The runs of the sequence are formed as follows:

\(\begin{array}{l}\underbrace {NN}_{{1^{st}}run}\underbrace {AAA}_{{2^{nd}}run}\underbrace N_{{3^{rd}}run}\underbrace {AAAAA}_{{4^{th}}run}\underbrace N_{{5^{th}}run}\underbrace {AAA}_{{6^{th}}run}\underbrace {NN}_{{7^{th}}run}\underbrace A_{{8^{th}}run}\underbrace {NNNNNNNNNNNNN}_{{9^{th}}run}\underbrace {AA}_{{{10}^{th}}run}\\\underbrace N_{{{11}^{th}}run}\underbrace {AA}_{{{12}^{th}}run}\underbrace N_{{{13}^{rtrh}}run}\underbrace {AAAA}_{{{14}^{th}}run}\underbrace N_{{{15}^{th}}run}\underbrace A_{{{16}^{th}}run}\underbrace {NNN}_{{{17}^{th}}run}\underbrace A_{{{18}^{th}}run}\underbrace N_{{{19}^{th}}run}\underbrace A_{{{20}^{th}}run}\end{array}\)

The number of runs denoted by G is equal to 20.

Here,\({n_1} > 20\)and\({n_2} > 20\). The value of the test statistic z needs to be calculated.

The mean value of G is calculated as follows:

\(\begin{array}{c}{\mu _G} = \frac{{2{n_1}{n_2}}}{{{n_1} + {n_2}}} + 1\\ = \frac{{2\left( {26} \right)\left( {23} \right)}}{{26 + 23}} + 1\\ = 25.41\end{array}\)

The standard deviation of G is computed as follows:

\(\begin{array}{c}{\sigma _G} = \sqrt {\frac{{2{n_1}{n_2}\left( {2{n_1}{n_2} - {n_1} - {n_2}} \right)}}{{{{\left( {{n_1} + {n_2}} \right)}^2}\left( {{n_1} + {n_2} - 1} \right)}}} \\ = \sqrt {\frac{{2\left( {26} \right)\left( {23} \right)\left( {2\left( {26} \right)\left( {23} \right) - 26 - 23} \right)}}{{{{\left( {26 + 23} \right)}^2}\left( {26 + 23 - 1} \right)}}} \\ = 3.45\end{array}\)
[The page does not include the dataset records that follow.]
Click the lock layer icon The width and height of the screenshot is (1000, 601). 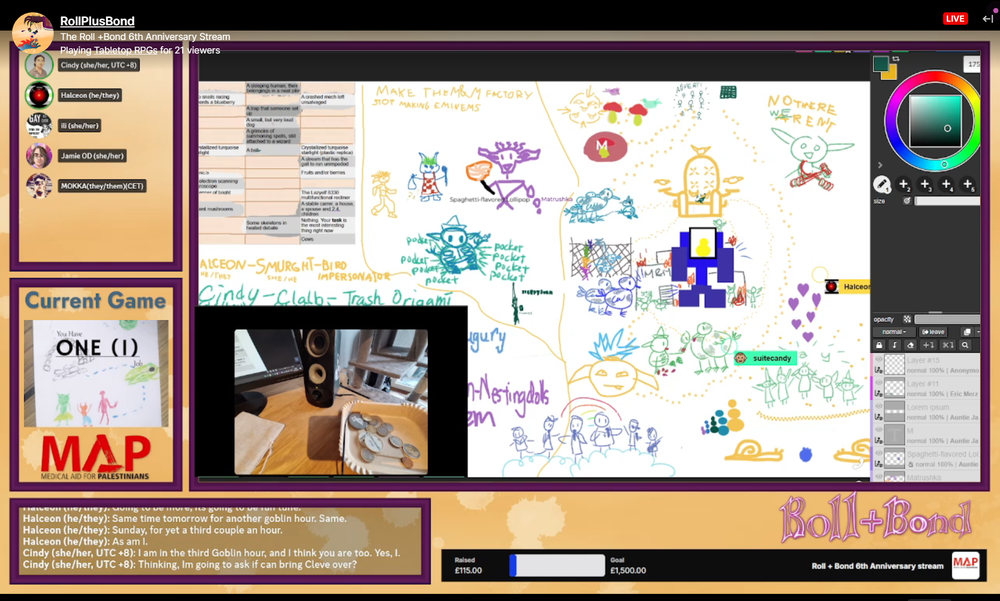[879, 345]

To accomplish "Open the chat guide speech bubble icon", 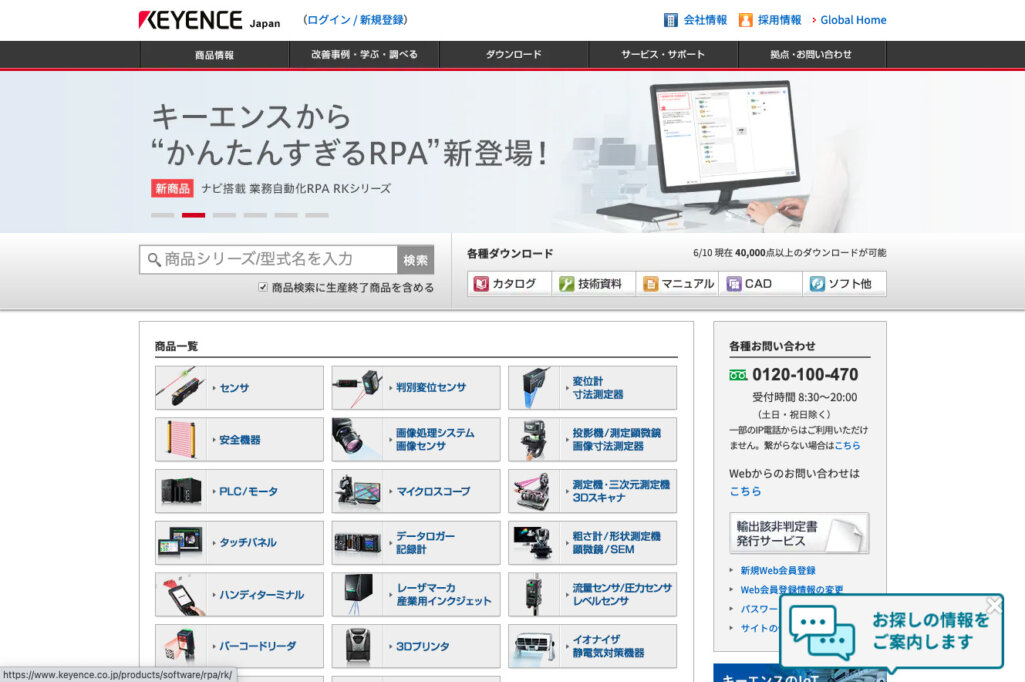I will [822, 633].
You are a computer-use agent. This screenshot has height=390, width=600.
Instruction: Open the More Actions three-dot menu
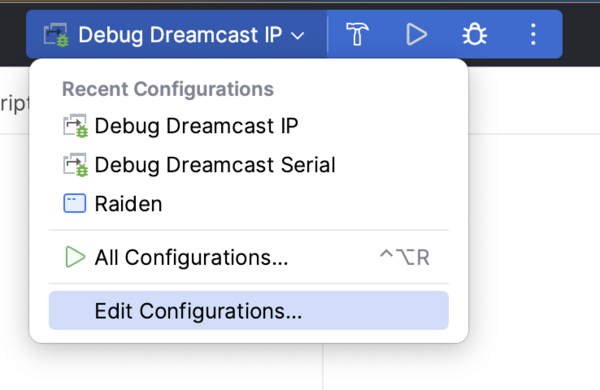point(533,34)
Thus, the test statistic (G) is computed below:

\(\begin{array}{c}z = \frac{{G - {\mu _G}}}{{{\sigma _G}}}\\ = \frac{{20 - 25.41}}{{3.45}}\\ = - 1.568\end{array}\)

The critical values of z at\(\alpha = 0.05\)are -1.96 and 1.96.

If the value of the test statistic is less than or equal to the smaller critical value or greater than or equal to the larger critical value, the null hypothesis is rejected.

The value of z equal to -1.568 is neither less than or equal to -1.96 nor greater than or equal to 1.96. Thus, the decision is fail to reject the null hypothesis.

There is not enough evidence to conclude that the given sequence of conference designations is not random.

Thus, the sequence of conference designations is random.

Since the sequence is randomly arranged, it can be said that none of the conferences is superior.